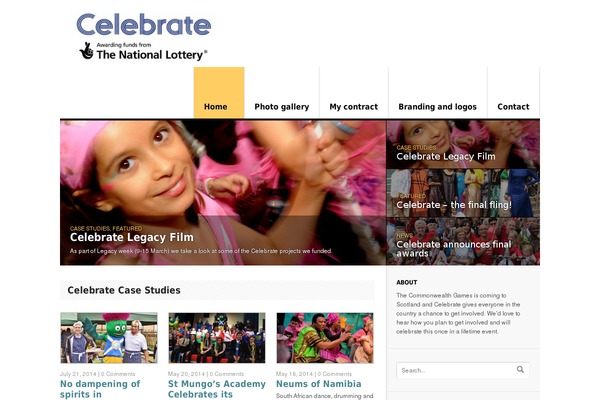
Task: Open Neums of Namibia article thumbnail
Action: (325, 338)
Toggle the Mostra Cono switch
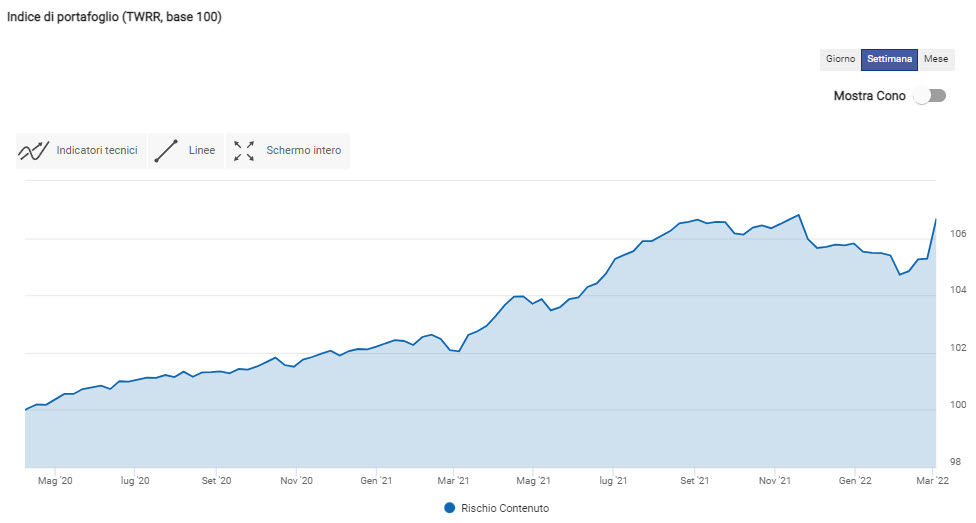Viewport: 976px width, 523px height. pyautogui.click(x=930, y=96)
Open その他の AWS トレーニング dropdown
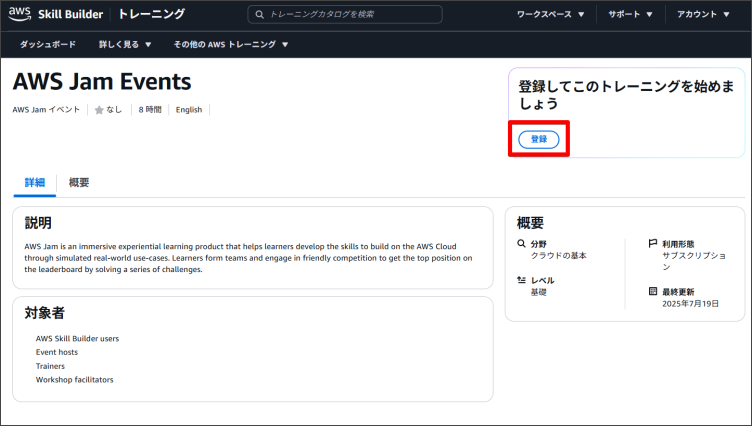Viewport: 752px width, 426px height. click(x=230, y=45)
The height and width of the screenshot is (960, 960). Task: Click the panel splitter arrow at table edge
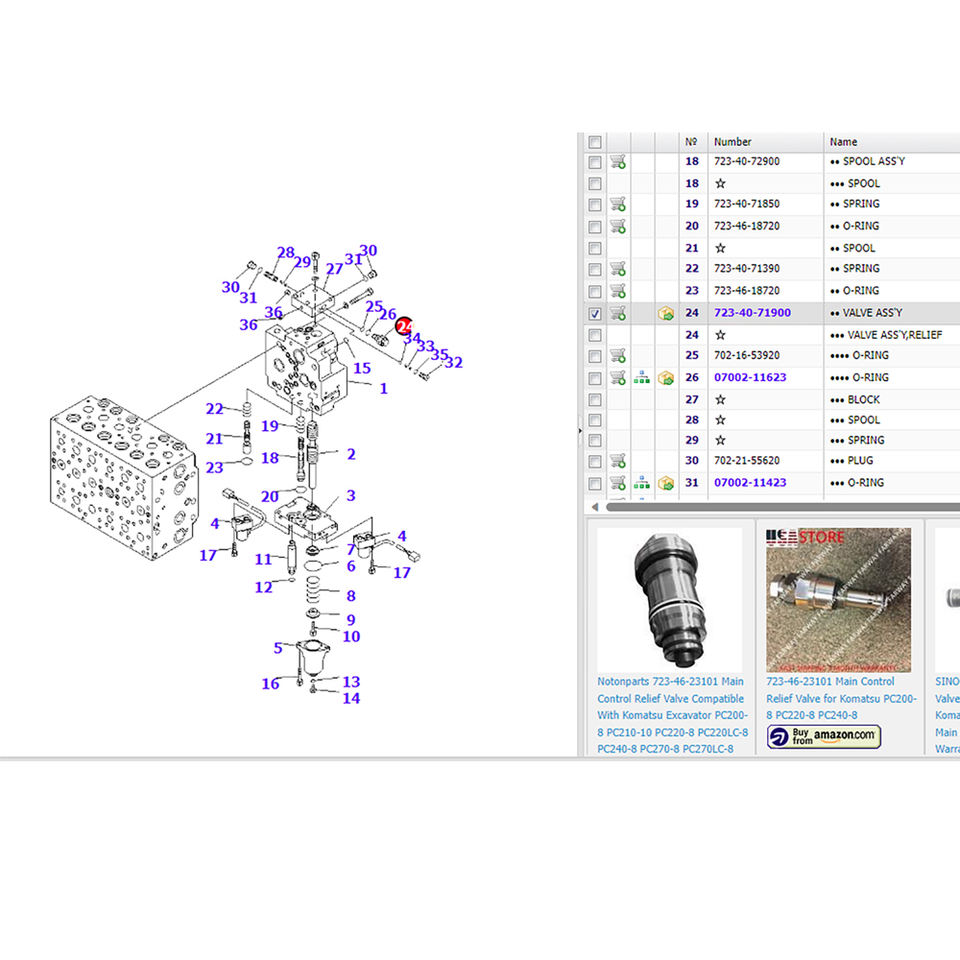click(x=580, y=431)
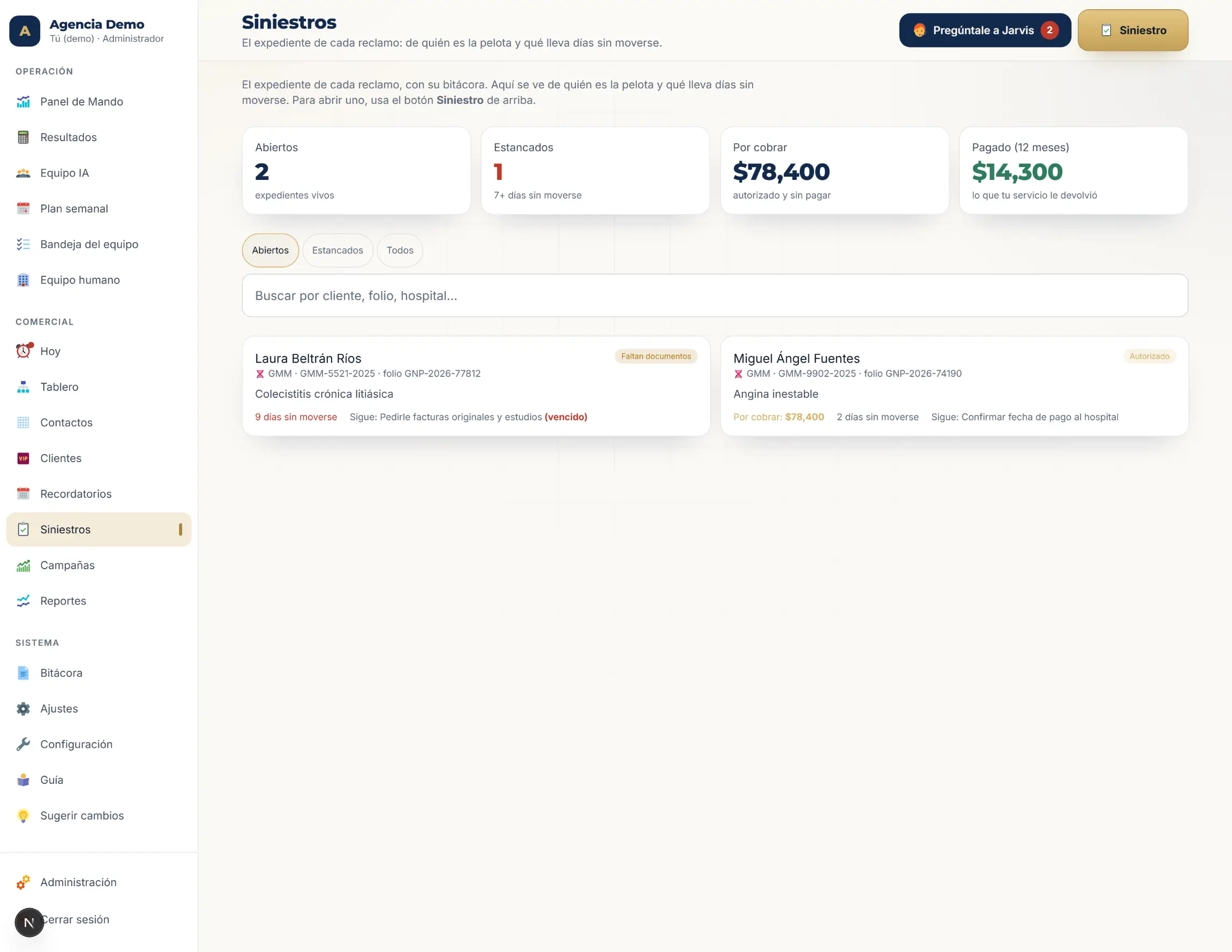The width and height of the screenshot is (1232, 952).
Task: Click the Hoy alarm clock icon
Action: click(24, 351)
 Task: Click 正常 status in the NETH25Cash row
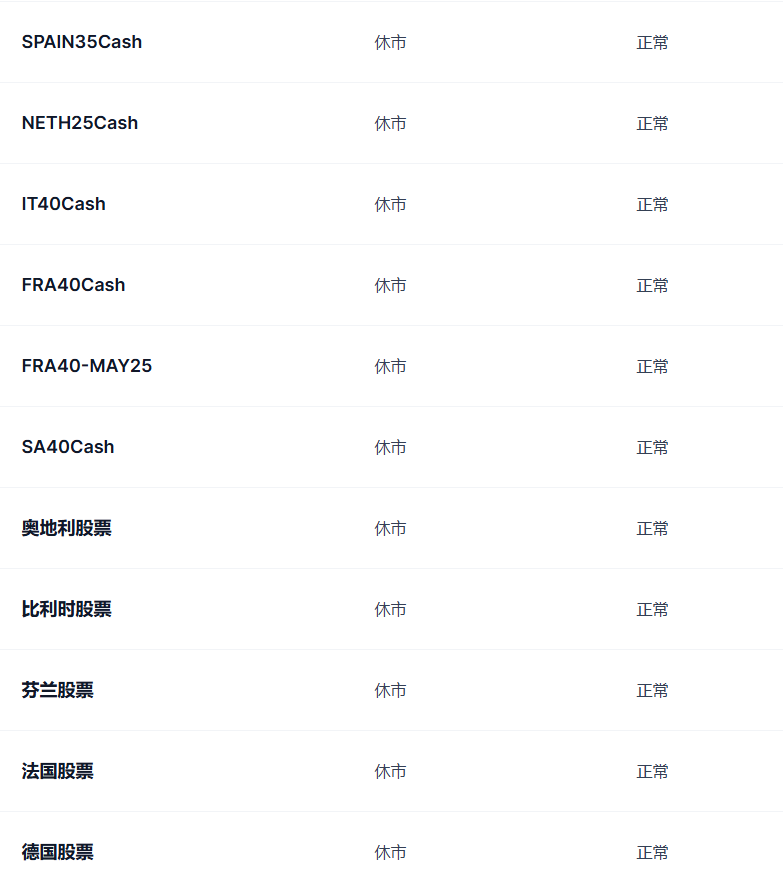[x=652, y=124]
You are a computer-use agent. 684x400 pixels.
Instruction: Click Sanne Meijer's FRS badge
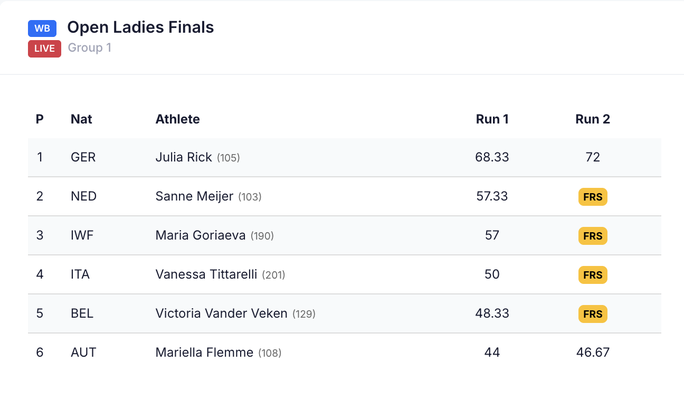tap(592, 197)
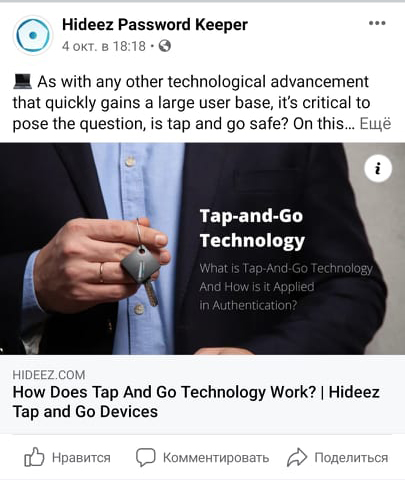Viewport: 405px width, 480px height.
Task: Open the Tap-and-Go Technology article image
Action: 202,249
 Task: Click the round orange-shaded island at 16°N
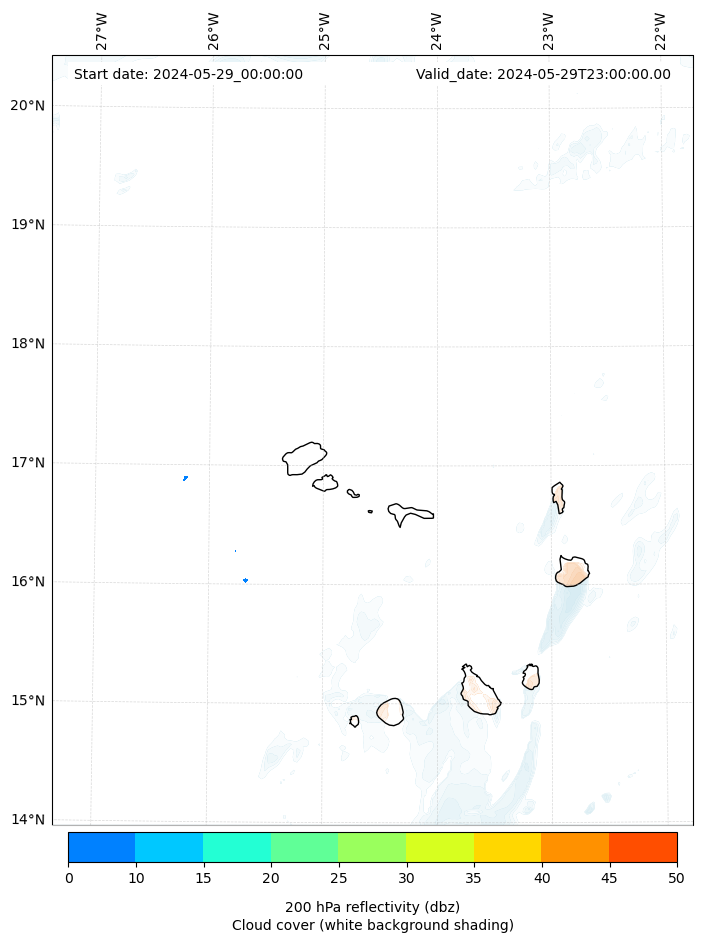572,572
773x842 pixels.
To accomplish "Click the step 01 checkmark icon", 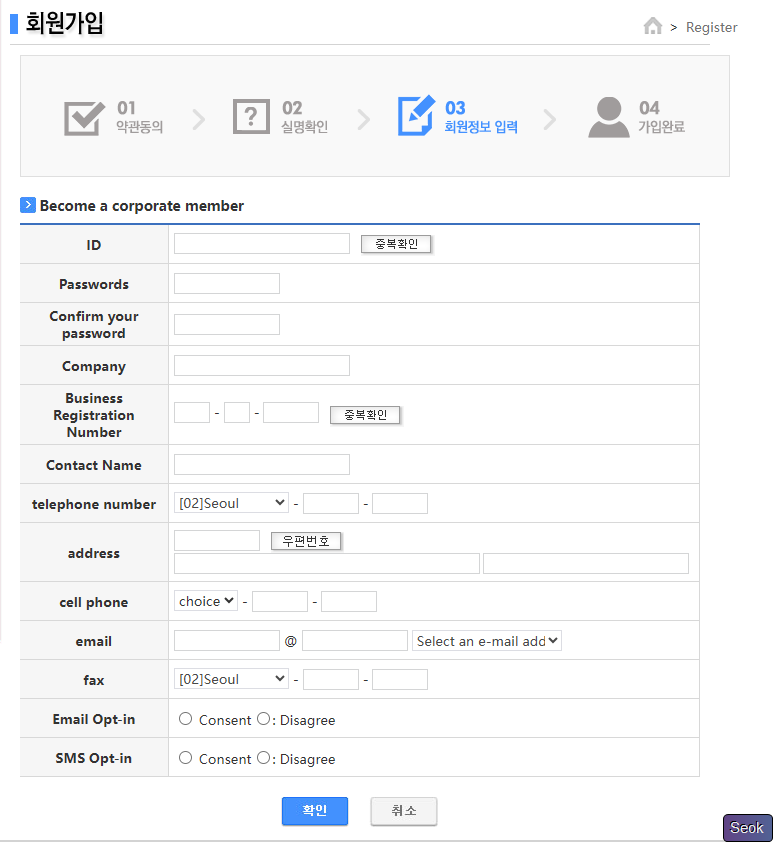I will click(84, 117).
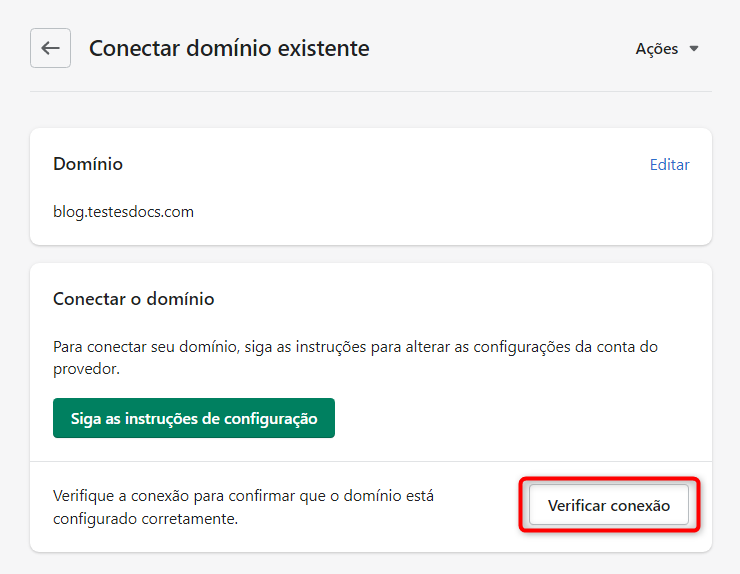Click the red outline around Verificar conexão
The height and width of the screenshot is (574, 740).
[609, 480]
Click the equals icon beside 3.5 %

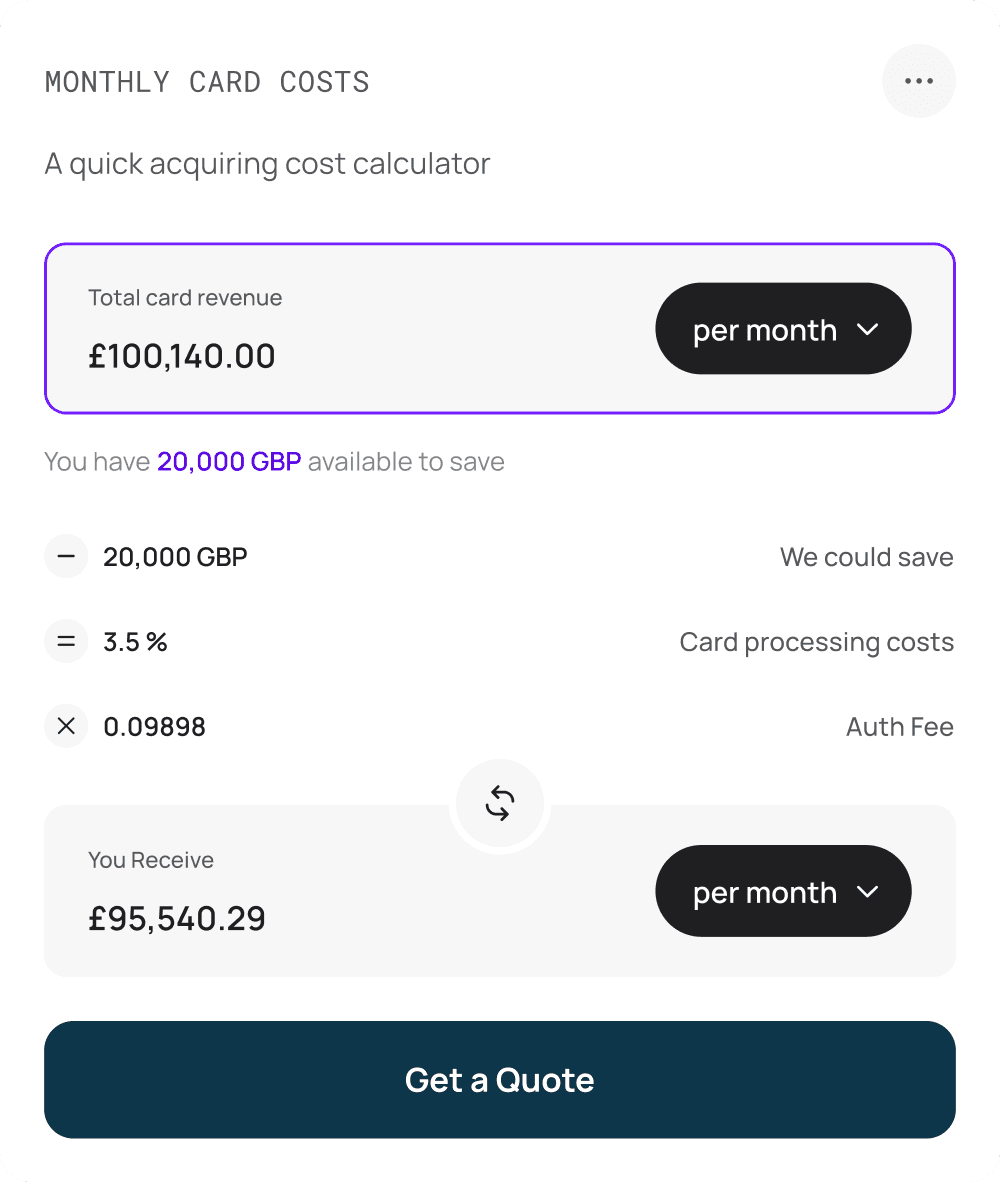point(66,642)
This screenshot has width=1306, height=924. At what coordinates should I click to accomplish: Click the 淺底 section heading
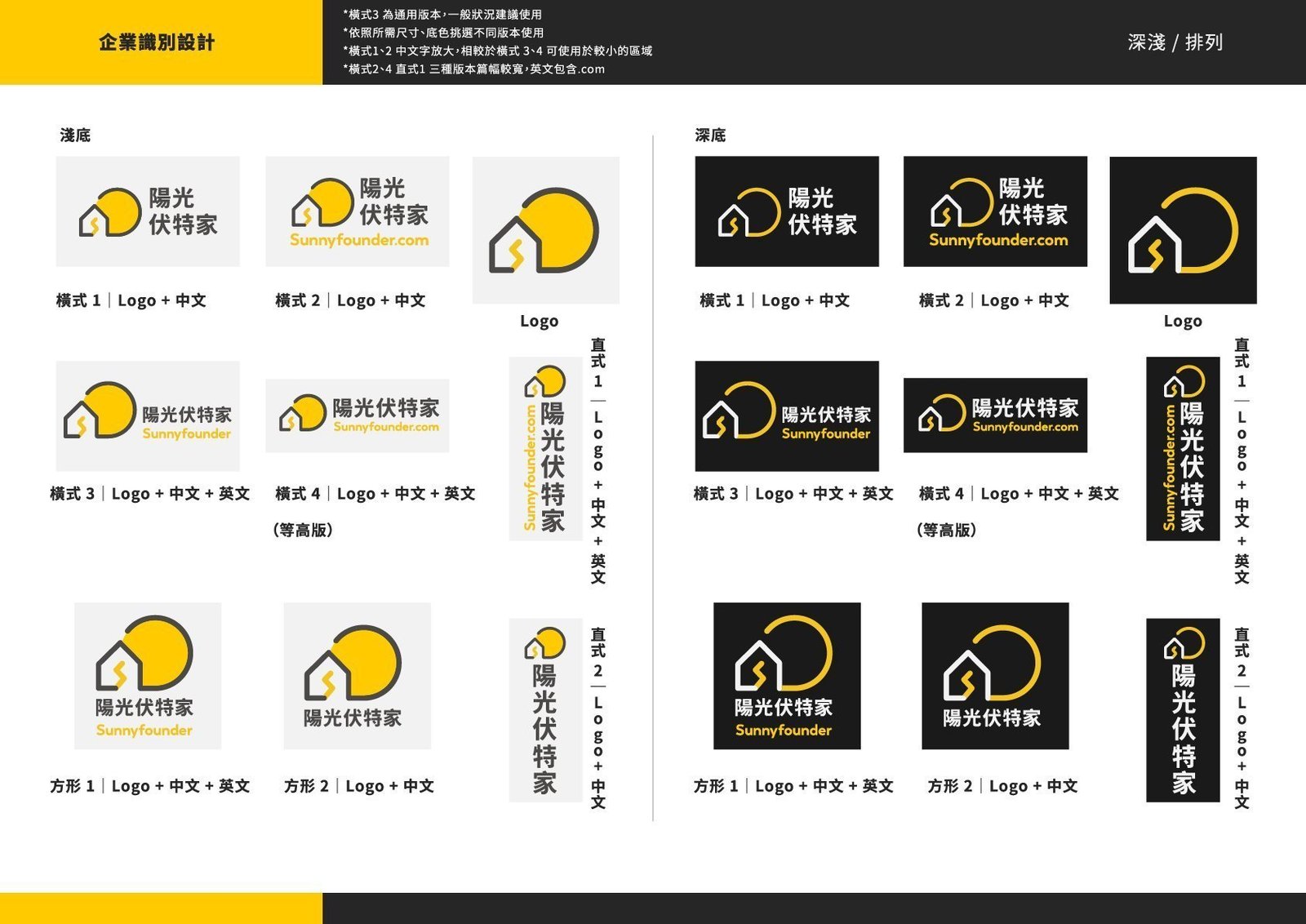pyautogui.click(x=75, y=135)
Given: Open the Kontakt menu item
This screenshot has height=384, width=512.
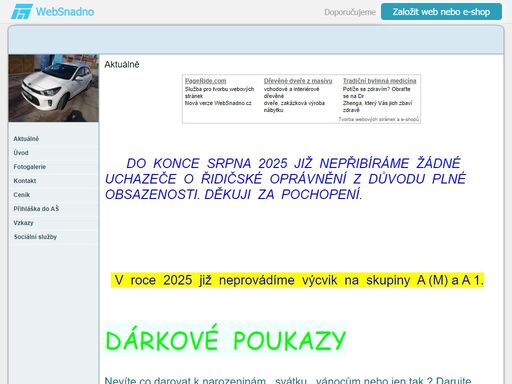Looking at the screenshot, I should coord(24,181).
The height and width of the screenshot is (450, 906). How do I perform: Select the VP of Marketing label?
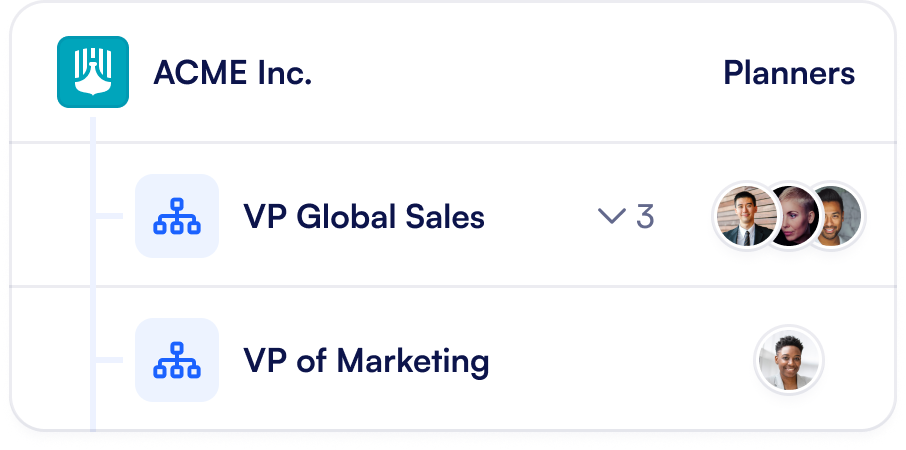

→ EXERCISE DIRECTIONS
Each line in the listing above that includes "pixels" is to be copied.

→ SOLUTION FOR THIS EXERCISE
You are a computer-use agent. 684x400 pixels.
773x842 pixels.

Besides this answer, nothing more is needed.